» Поставленная задача 1
Выпишите без изменений строки, начиная со строки, которая содержит «Open Quadros product tile», и до последней строки включительно. Изображения в ответ не включайте.

Потому я не верю ни в какой особый «русский путь». Это полная чепуха. Нет ни специального английского пути, ни французского, ни голландского…
И когда говорят – «народ, давший миру Толстого и Достоевского» – для меня это абсурд. Не народ дал, это Бог дал, природа дала. Вы можете объяснить, почему в провинциальном городе Таганроге, в обыкновенной семье, рождается мальчик, который становится Чеховым? Почему? Сколько я не думаю об этом, никакой прямой зависимости между этими явлениями и явлениями социального порядка не нахожу.
– Вы материалист?

» Поставленная задача 2
В каком городе, согласно отрывку, родился мальчик, ставший Чеховым?

[Последовательность строк]
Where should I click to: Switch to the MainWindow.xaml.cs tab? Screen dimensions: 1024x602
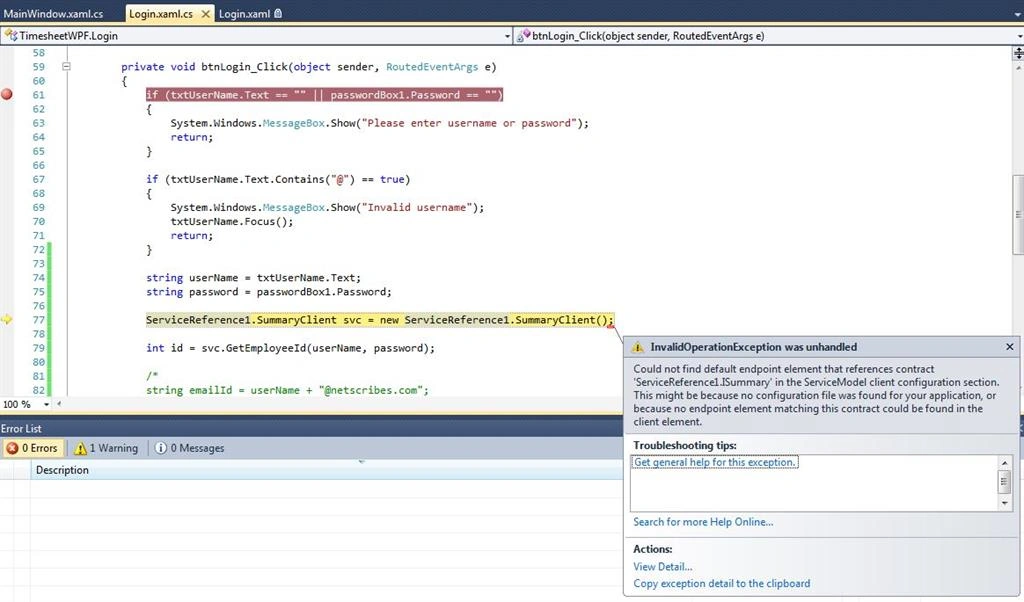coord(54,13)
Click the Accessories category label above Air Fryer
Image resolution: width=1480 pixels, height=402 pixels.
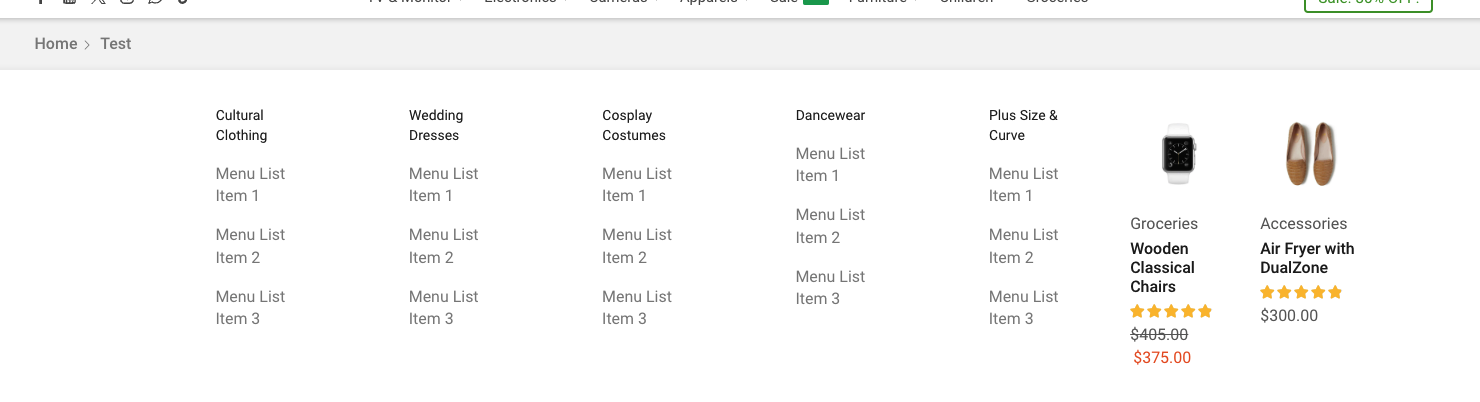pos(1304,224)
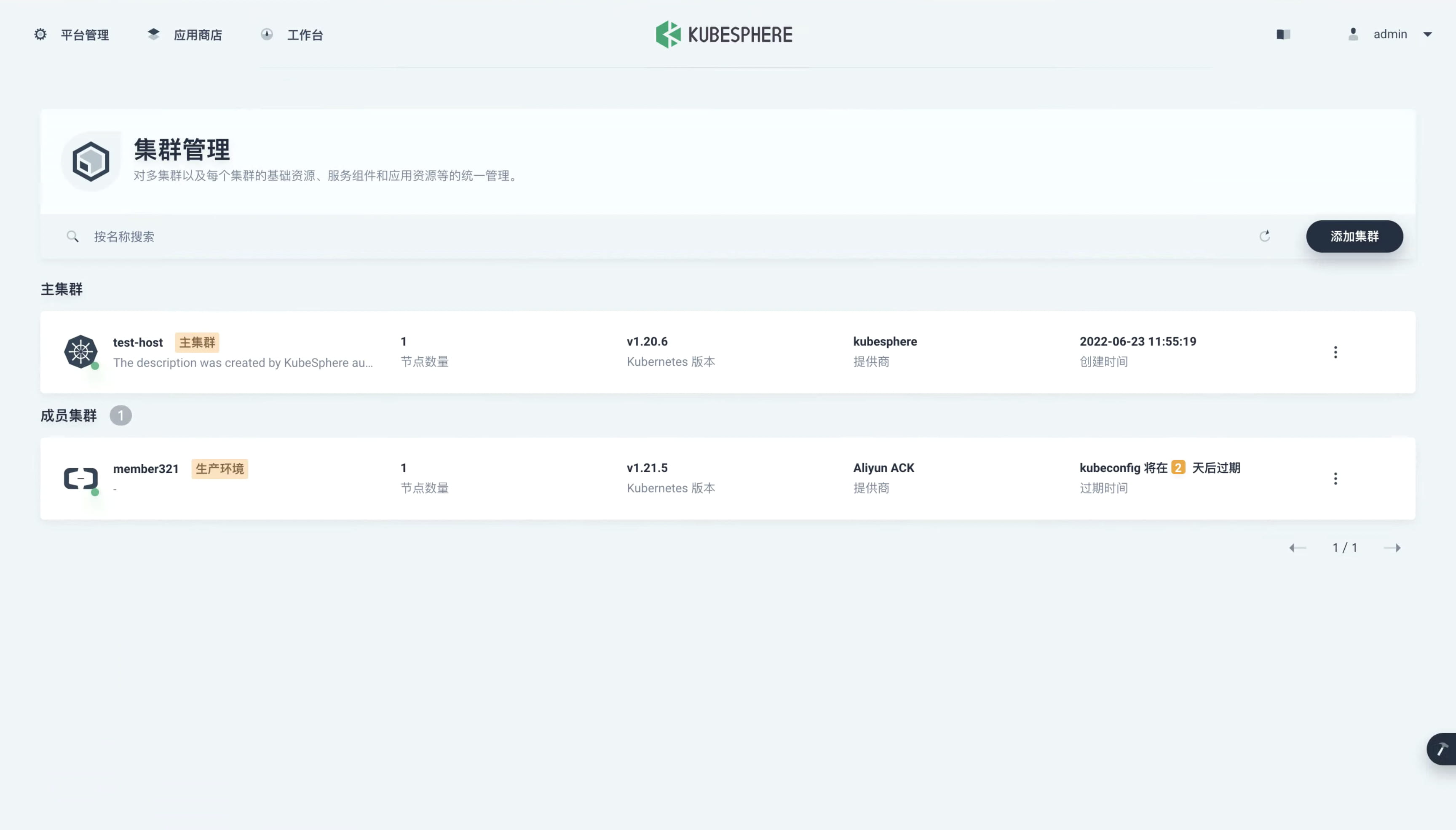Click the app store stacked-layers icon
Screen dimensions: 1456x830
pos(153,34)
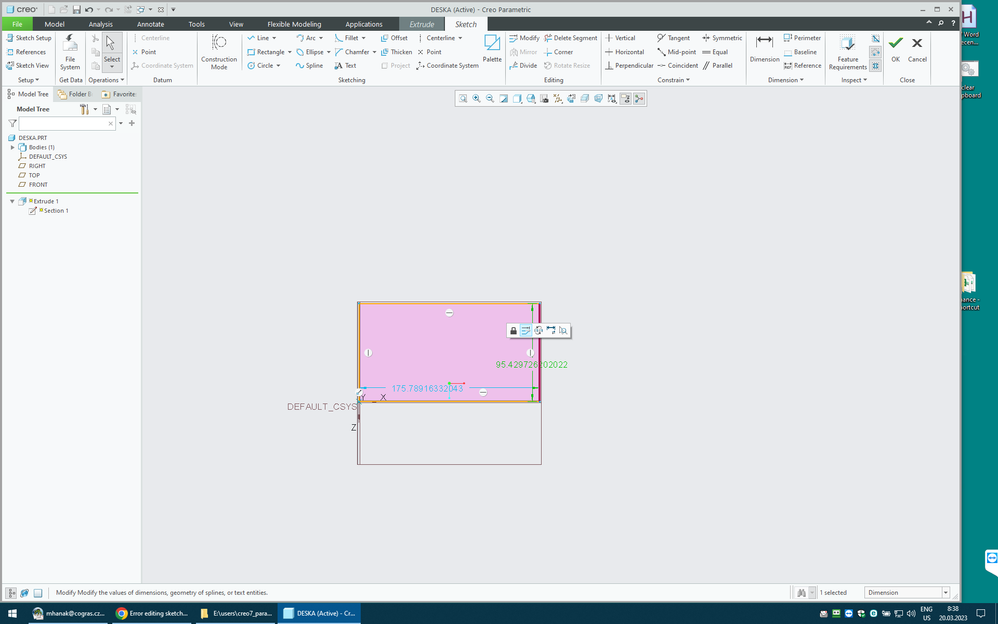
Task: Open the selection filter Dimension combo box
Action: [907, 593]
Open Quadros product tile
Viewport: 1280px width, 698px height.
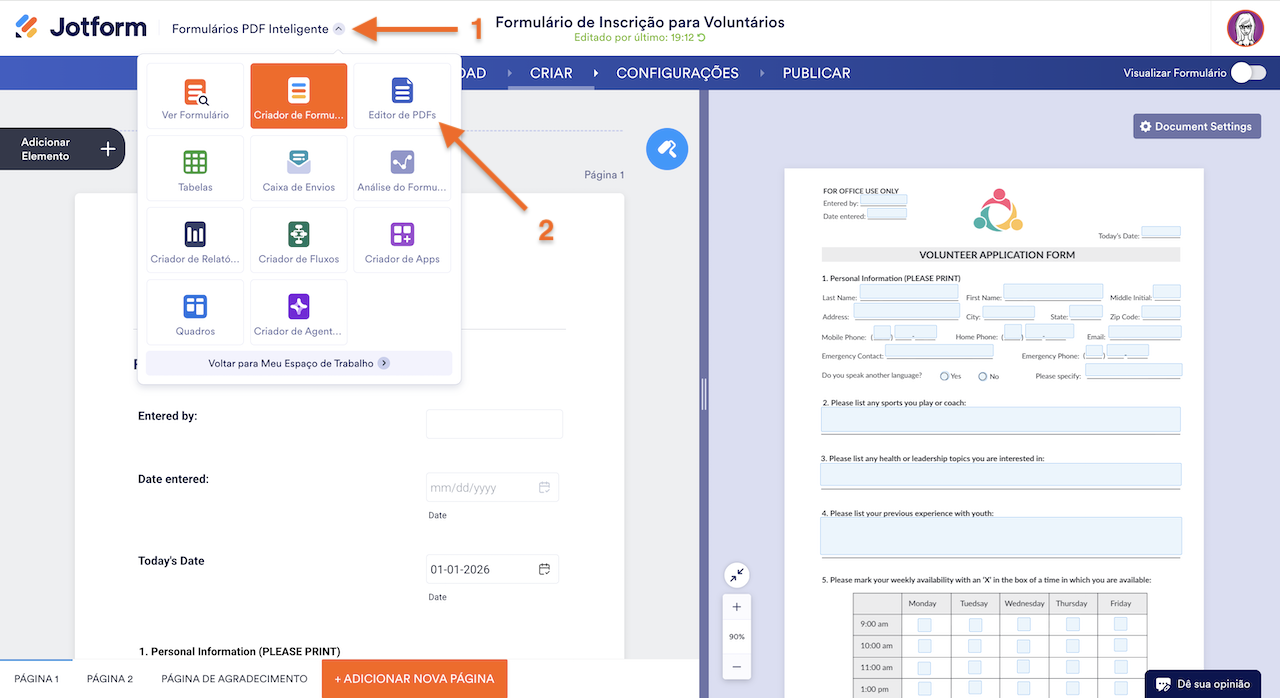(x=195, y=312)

» Полное решение 1
Open Quadros product tile
Viewport: 1280px width, 698px height.
(x=195, y=312)

» Полное решение 2
В провинциальном городе Таганроге.